» **Exercise**
Scan the records for "ЗВЕЗДОЧКА". Show the matching lines.

» **Exercise data**
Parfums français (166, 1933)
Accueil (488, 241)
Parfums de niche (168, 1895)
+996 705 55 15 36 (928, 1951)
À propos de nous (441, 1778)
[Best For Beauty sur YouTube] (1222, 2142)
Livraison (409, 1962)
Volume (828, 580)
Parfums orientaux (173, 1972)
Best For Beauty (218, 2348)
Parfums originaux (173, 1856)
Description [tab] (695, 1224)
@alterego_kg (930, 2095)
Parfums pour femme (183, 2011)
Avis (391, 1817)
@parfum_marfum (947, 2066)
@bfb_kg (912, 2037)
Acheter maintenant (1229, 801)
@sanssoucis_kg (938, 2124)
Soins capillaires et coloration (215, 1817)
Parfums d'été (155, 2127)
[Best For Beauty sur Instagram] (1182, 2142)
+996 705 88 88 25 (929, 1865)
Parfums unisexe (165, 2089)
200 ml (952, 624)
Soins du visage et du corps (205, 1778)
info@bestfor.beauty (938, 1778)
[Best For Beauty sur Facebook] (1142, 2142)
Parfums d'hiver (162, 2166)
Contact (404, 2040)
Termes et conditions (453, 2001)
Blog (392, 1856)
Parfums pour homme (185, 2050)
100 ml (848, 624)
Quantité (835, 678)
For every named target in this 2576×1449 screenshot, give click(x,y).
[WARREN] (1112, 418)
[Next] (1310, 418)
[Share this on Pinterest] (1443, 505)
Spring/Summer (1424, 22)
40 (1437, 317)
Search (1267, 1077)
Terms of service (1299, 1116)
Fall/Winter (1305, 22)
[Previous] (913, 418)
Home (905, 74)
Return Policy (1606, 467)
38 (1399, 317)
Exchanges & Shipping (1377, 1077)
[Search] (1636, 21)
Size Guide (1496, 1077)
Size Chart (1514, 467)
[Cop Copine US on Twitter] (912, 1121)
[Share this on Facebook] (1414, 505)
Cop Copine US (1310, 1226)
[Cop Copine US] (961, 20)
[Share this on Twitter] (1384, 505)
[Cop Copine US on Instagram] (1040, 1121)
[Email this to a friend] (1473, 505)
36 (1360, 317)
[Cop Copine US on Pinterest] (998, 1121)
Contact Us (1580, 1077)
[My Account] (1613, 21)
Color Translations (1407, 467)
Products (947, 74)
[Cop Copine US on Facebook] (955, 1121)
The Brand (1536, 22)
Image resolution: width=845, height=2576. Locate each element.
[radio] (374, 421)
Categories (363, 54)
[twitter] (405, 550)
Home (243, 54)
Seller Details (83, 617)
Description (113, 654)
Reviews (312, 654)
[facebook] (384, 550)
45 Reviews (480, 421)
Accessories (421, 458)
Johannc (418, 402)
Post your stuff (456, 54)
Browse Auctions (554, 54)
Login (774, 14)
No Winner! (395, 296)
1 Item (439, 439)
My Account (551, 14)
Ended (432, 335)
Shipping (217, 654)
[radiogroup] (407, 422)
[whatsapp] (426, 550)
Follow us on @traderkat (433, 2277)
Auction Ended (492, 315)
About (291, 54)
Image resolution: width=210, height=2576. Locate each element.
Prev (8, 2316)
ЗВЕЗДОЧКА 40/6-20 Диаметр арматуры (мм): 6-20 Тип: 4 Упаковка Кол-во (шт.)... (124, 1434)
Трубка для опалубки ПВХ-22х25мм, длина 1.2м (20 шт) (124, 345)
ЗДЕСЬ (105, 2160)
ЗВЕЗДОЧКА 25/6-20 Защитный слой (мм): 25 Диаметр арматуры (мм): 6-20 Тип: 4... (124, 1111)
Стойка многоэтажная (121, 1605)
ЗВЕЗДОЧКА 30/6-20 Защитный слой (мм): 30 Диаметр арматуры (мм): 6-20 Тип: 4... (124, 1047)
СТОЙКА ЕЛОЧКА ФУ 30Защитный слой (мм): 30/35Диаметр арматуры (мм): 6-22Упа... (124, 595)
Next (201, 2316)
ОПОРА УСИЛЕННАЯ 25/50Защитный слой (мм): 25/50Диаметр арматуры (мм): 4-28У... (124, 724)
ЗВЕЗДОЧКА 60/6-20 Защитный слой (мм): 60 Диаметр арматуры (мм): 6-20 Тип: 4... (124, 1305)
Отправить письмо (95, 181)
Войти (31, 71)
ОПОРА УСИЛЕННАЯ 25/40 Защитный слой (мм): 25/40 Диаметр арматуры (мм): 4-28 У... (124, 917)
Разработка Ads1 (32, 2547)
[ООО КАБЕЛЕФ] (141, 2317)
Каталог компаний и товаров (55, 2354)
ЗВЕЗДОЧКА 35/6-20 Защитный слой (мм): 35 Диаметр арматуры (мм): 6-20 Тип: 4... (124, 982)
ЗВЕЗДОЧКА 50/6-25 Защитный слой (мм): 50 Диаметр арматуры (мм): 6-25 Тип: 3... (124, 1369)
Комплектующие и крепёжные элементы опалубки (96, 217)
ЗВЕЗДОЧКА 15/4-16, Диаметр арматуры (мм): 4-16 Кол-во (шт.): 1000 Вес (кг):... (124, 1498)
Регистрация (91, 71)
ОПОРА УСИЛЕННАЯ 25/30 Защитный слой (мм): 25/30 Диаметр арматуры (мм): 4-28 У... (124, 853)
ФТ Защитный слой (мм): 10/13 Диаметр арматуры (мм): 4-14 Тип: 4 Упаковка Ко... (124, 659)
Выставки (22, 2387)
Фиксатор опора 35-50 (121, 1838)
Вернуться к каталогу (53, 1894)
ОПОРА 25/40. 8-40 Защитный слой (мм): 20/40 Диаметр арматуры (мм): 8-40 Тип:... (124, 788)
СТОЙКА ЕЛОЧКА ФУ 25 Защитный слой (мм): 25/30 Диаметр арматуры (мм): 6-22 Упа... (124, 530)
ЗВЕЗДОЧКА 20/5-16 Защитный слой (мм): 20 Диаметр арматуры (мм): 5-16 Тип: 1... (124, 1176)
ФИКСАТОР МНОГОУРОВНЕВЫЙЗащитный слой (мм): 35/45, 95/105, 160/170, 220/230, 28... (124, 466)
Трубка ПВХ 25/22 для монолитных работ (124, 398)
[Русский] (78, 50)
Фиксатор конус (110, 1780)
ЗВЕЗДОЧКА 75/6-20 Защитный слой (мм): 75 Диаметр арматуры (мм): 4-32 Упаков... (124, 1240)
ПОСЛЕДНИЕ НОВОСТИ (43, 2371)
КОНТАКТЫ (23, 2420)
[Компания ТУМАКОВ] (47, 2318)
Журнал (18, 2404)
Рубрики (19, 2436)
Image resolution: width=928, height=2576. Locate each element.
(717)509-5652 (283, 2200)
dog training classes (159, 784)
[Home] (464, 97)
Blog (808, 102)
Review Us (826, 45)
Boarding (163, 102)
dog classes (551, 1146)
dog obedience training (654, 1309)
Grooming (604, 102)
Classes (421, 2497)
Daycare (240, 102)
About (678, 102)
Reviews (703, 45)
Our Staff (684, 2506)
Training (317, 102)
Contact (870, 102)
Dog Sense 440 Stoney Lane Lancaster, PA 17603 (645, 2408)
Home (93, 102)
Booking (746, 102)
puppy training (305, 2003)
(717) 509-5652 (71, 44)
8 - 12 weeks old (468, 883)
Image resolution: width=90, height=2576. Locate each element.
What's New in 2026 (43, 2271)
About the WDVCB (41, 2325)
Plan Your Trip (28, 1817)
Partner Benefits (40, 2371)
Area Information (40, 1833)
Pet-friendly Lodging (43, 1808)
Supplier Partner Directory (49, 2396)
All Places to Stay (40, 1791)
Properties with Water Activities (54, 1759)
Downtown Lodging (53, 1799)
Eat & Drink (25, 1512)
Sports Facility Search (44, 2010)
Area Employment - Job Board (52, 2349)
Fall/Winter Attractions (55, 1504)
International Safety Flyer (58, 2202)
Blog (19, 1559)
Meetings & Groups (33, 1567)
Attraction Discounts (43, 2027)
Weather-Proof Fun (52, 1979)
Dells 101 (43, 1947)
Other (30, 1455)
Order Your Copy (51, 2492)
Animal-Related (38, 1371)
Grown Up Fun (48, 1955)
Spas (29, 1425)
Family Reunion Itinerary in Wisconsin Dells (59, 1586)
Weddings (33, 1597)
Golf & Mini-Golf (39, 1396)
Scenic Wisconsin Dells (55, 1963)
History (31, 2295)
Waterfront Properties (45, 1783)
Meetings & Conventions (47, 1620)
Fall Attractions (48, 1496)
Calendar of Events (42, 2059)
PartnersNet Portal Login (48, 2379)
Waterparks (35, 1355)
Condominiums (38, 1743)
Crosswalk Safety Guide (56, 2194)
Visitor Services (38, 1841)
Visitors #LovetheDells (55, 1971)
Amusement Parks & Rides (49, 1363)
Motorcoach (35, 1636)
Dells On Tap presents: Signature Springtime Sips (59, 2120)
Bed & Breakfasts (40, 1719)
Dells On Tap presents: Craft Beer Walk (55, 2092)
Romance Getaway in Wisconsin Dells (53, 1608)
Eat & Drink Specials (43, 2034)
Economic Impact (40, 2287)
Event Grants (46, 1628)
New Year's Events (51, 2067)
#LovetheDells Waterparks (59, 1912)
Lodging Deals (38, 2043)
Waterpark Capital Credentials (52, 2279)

» **Result below**
ЗВЕЗДОЧКА 40/6-20 Диаметр арматуры (мм): 6-20 Тип: 4 Упаковка Кол-во (шт.)... (124, 1434)
ЗВЕЗДОЧКА 25/6-20 Защитный слой (мм): 25 Диаметр арматуры (мм): 6-20 Тип: 4... (124, 1111)
ЗВЕЗДОЧКА 30/6-20 Защитный слой (мм): 30 Диаметр арматуры (мм): 6-20 Тип: 4... (124, 1047)
ЗВЕЗДОЧКА 60/6-20 Защитный слой (мм): 60 Диаметр арматуры (мм): 6-20 Тип: 4... (124, 1305)
ЗВЕЗДОЧКА 35/6-20 Защитный слой (мм): 35 Диаметр арматуры (мм): 6-20 Тип: 4... (124, 982)
ЗВЕЗДОЧКА 50/6-25 Защитный слой (мм): 50 Диаметр арматуры (мм): 6-25 Тип: 3... (124, 1369)
ЗВЕЗДОЧКА 15/4-16, Диаметр арматуры (мм): 4-16 Кол-во (шт.): 1000 Вес (кг):... (124, 1498)
ЗВЕЗДОЧКА 20/5-16 Защитный слой (мм): 20 Диаметр арматуры (мм): 5-16 Тип: 1... (124, 1176)
ЗВЕЗДОЧКА 75/6-20 Защитный слой (мм): 75 Диаметр арматуры (мм): 4-32 Упаков... (124, 1240)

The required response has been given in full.